[Extracted records]
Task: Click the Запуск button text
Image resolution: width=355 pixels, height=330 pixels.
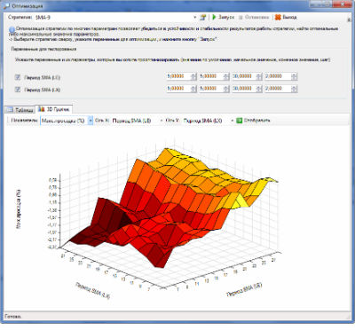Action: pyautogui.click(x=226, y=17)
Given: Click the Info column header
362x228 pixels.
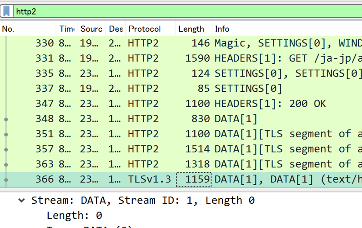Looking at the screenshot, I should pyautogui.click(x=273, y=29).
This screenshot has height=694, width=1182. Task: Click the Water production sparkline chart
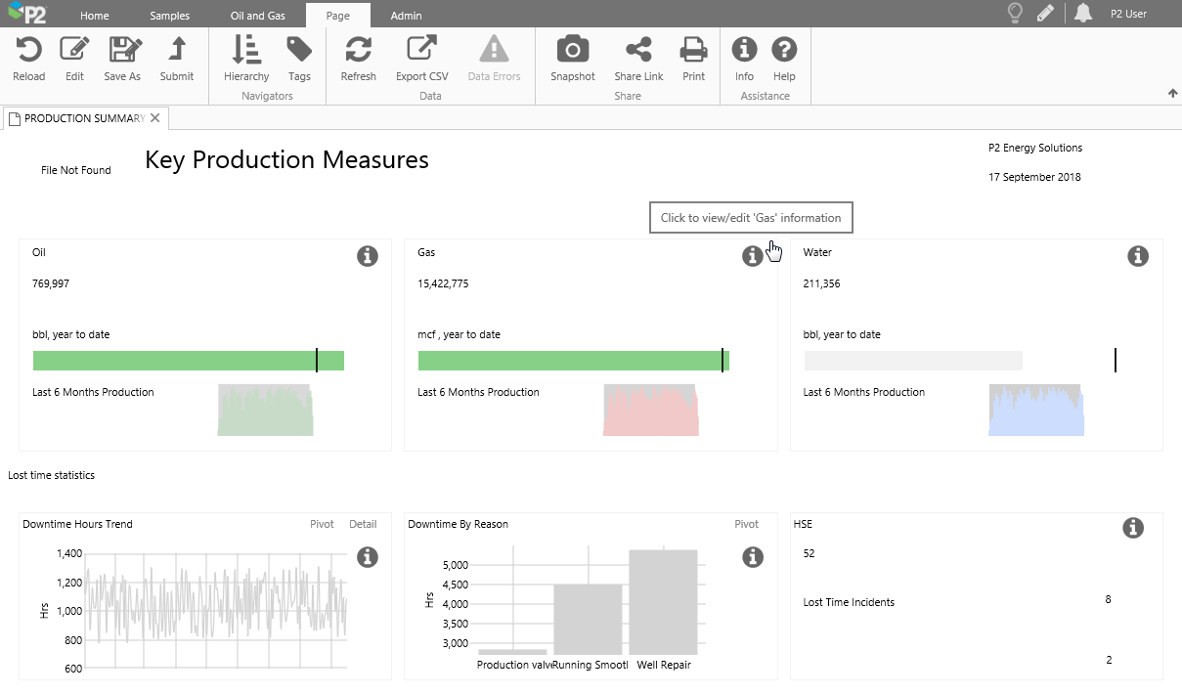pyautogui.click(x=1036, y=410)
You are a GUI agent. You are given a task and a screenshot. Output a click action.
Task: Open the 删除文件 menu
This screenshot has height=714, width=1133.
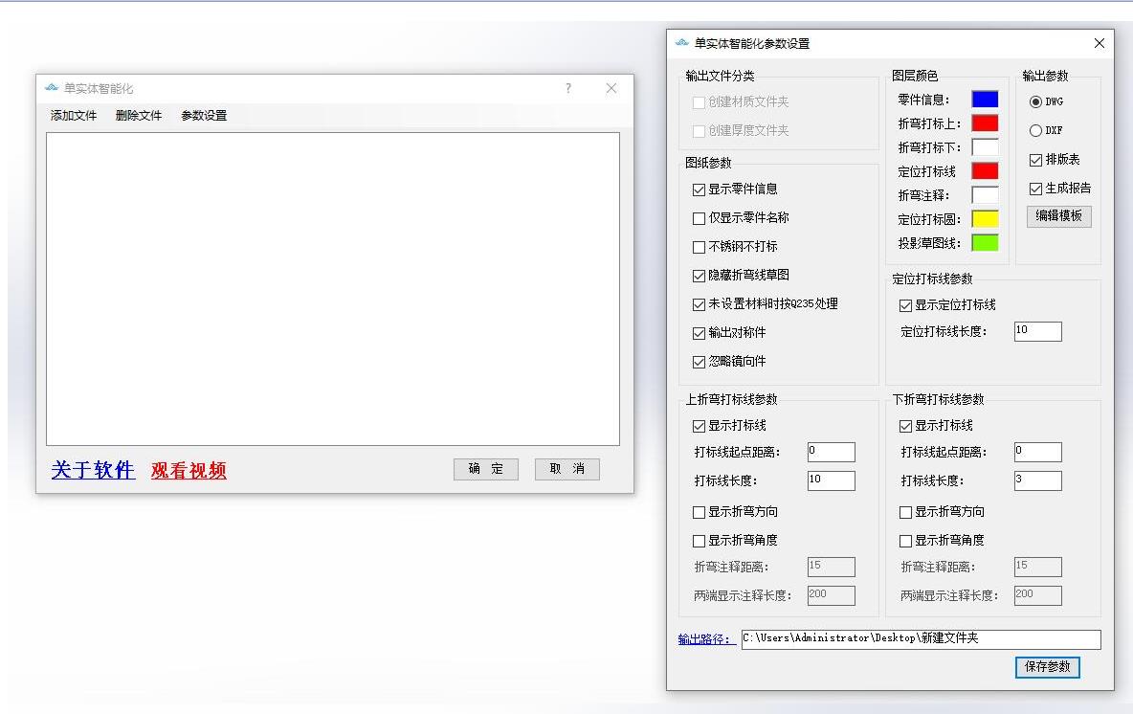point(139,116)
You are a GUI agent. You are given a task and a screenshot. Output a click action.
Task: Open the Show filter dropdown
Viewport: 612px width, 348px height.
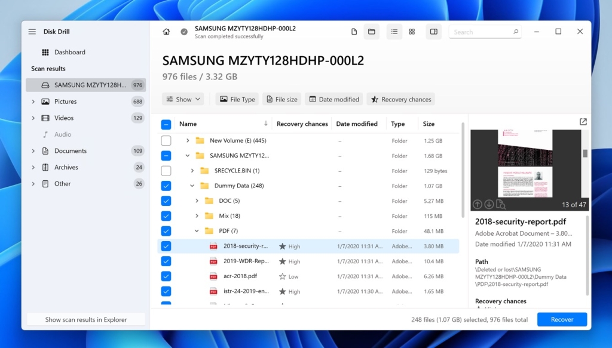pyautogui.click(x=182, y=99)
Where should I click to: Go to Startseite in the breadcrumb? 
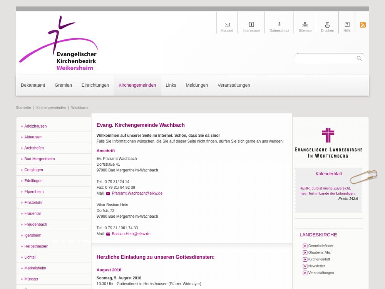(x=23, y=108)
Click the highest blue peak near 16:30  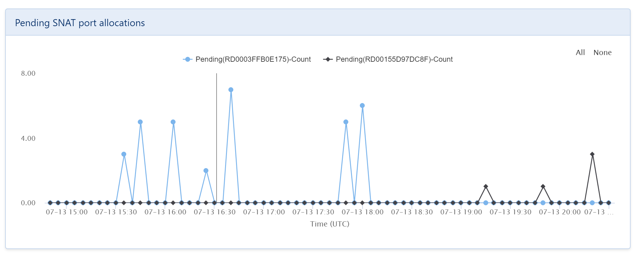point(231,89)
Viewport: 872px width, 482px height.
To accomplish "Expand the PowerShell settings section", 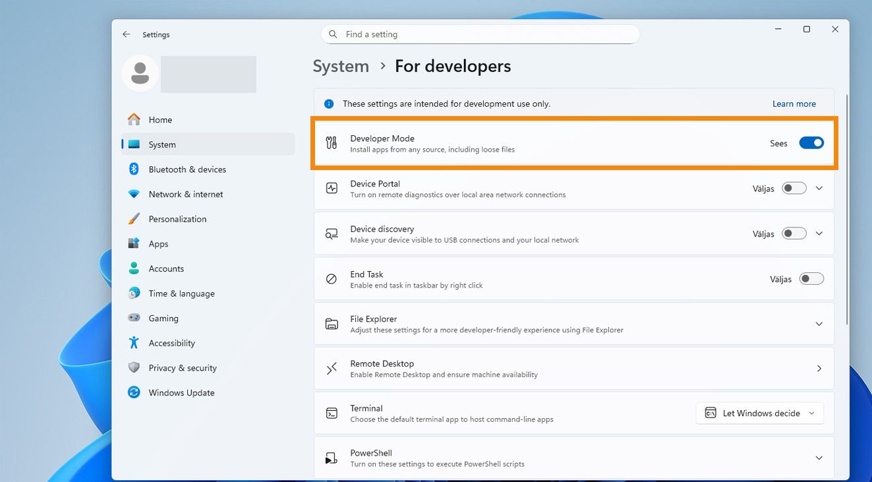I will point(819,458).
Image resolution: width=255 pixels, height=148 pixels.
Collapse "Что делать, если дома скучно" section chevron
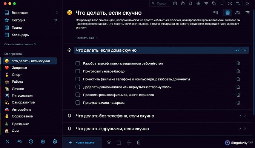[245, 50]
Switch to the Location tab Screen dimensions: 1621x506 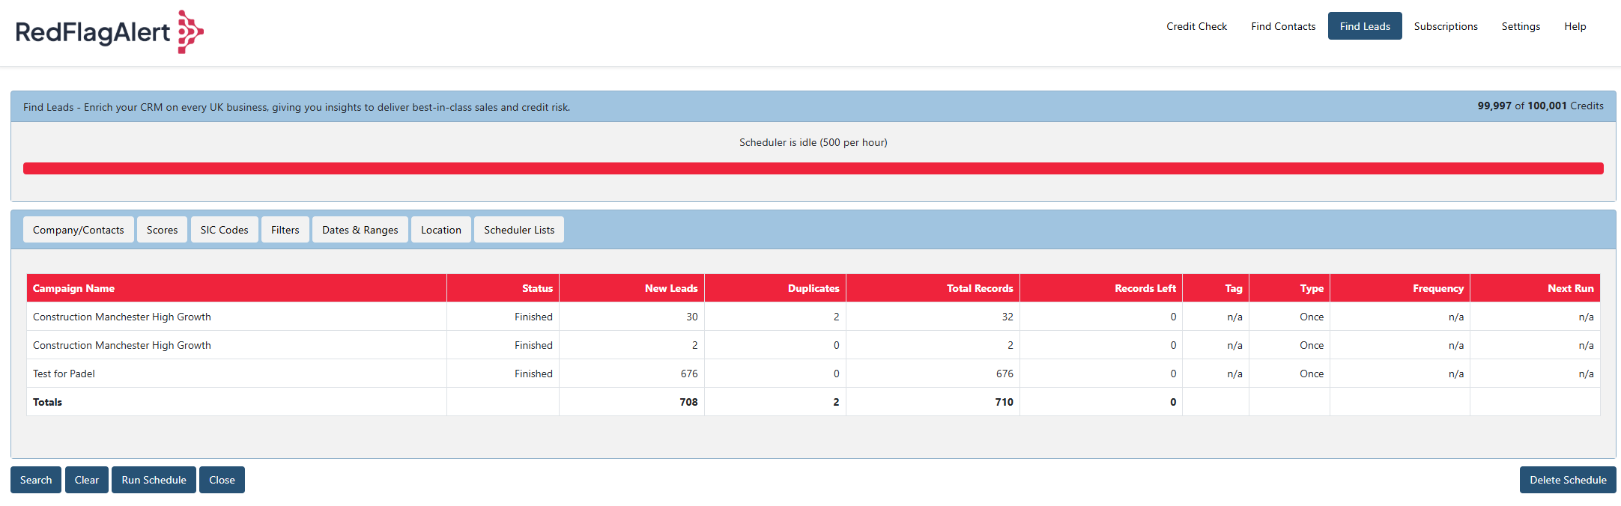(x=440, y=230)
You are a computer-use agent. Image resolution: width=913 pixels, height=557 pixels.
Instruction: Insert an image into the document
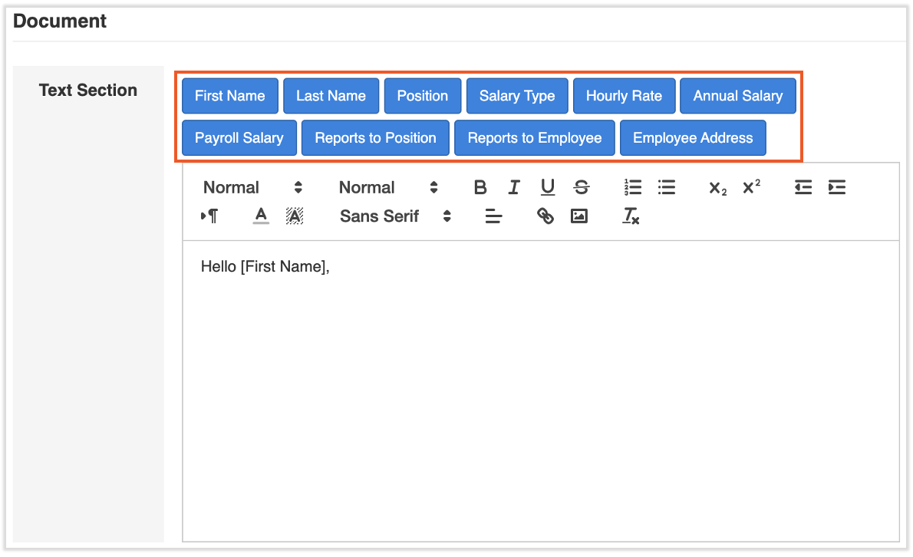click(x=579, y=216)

(About this task):
Each line above that has the word "Open" must be copied.

(Written solution):
Task: Open the 删除文件 menu
Task: Open the Show filter dropdown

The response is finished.